Instrução: Copie sem nenhuma alteração a parte da entrevista com Neil Turbin que vai de "Montado como se" até "Estados Unidos. Acompanhe.".

Trecho fornecido:
#####

Montado como se estivesse prestes a subir ao palco, Turbin, 59 anos recém-completados, falou com o site IgorMiranda.com.br de sua casa na costa oeste dos Estados Unidos. Acompanhe.

Uma entrevista com Neil Turbin

Anthrax “não fazia ideia de qual direção seguir”

Há entrevistados e entrevistados. Alguns pecam pelo excesso; outros, pela falta. Talvez por não dar muitas entrevistas, Neil Turbin é um que se excede na falta. História pra contar ele tem; critério e noções narrativas, não.

Foram 40 minutos em que este repórter mal pôde cumprir sua pauta tamanha verborragia, muitas vezes não relacionadas a “Fistful of Metal” ou à vindoura turnê pelo Brasil. Aprendi, por exemplo, que Turbin é fã de wrestling, que seu wrestler preferido é o saudoso Jimmy “Superfly” Snuka, e que ele sente falta do tempo em que desportistas competiam por amor à camisa.

#####

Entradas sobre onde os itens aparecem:
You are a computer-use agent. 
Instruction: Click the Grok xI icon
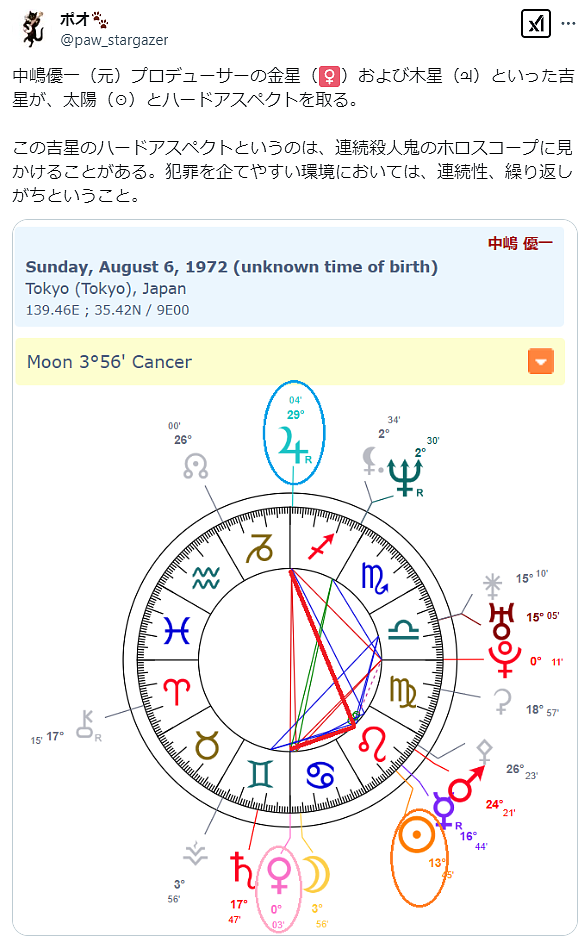[x=535, y=23]
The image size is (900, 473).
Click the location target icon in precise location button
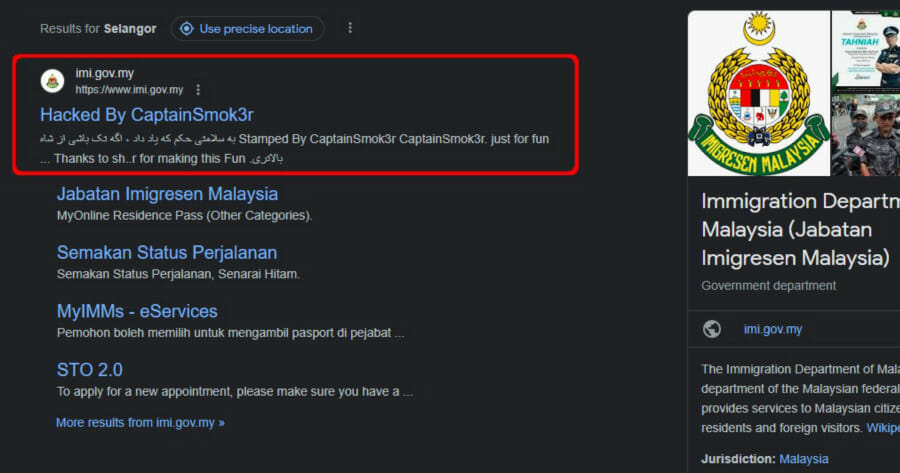(186, 29)
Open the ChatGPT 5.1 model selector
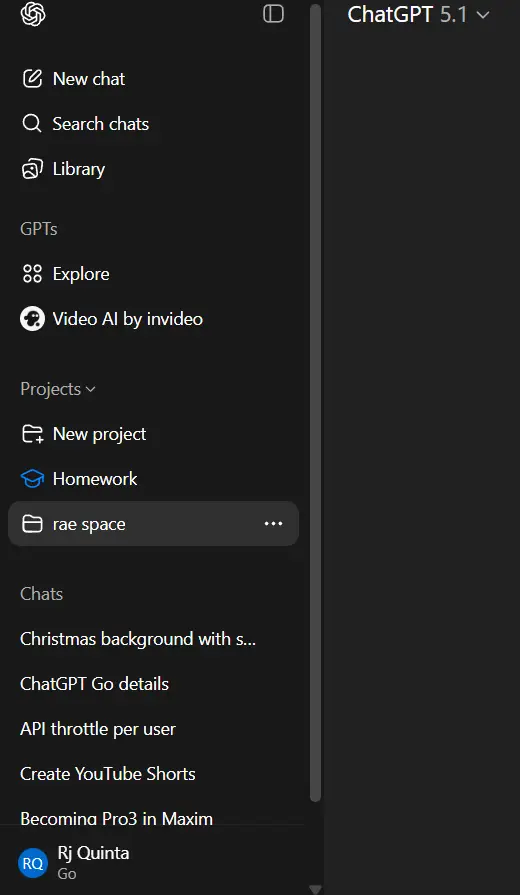The width and height of the screenshot is (520, 895). [x=418, y=15]
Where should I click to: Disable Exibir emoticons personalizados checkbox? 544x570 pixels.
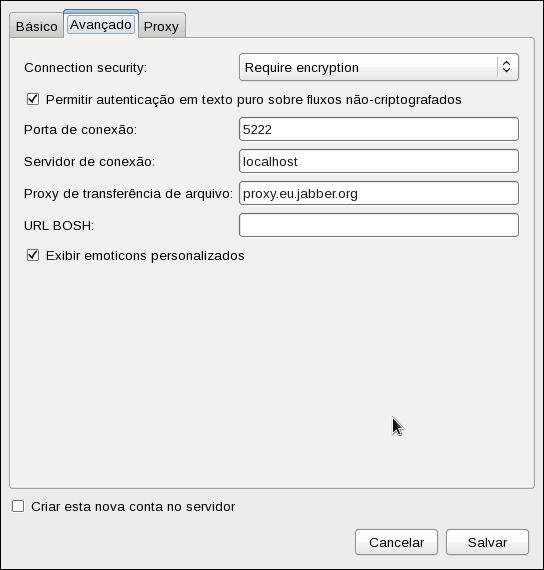click(33, 255)
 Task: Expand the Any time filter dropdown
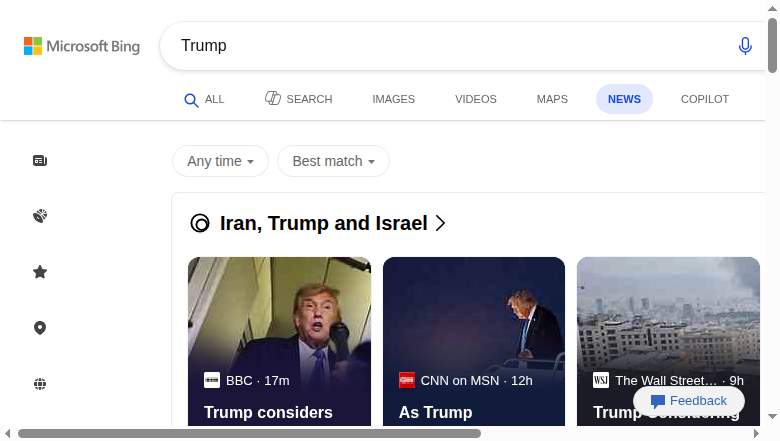click(x=220, y=161)
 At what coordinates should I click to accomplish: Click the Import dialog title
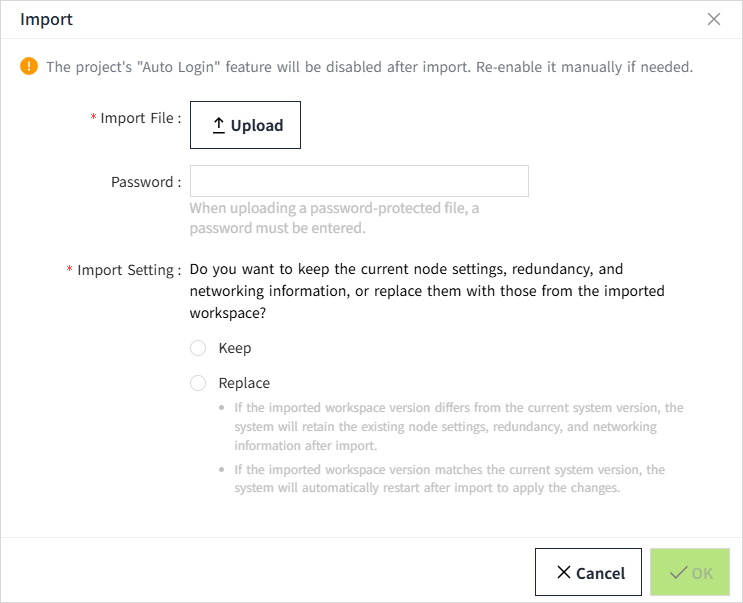coord(46,19)
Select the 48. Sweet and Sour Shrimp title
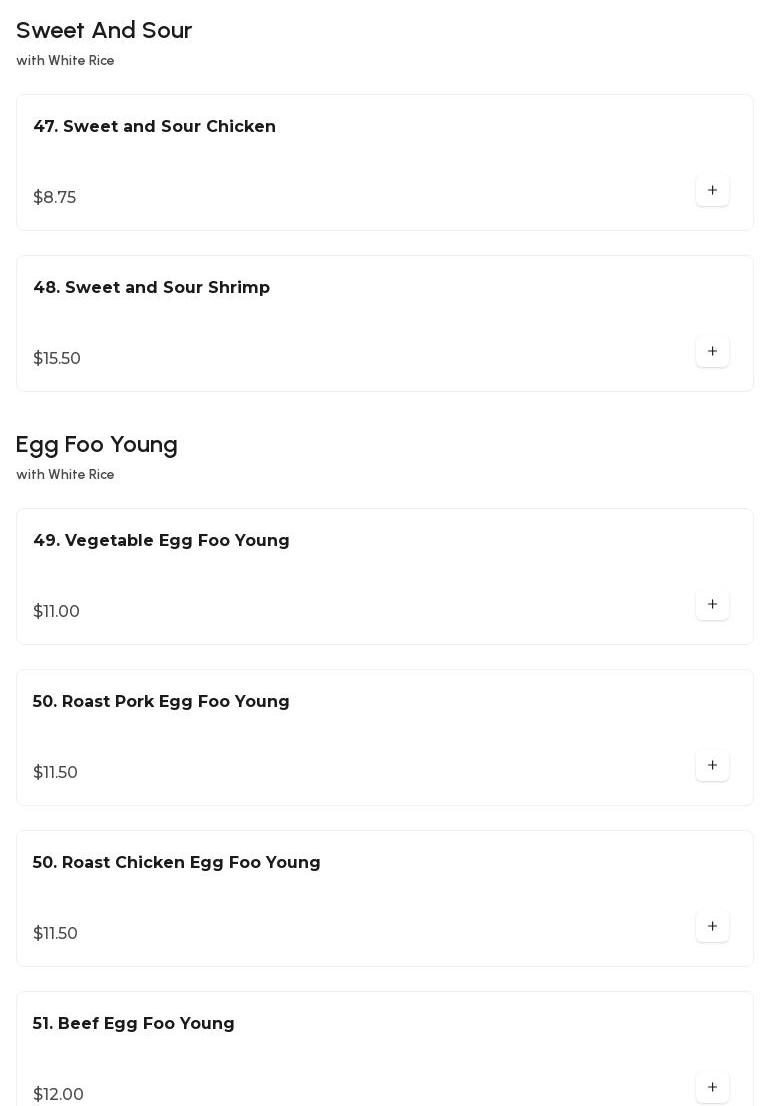Viewport: 770px width, 1106px height. (151, 288)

#####

Resposta do exercício:
Montado como se estivesse prestes a subir ao palco, Turbin, 59 anos recém-completados, falou com o site IgorMiranda.com.br de sua casa na costa oeste dos Estados Unidos. Acompanhe.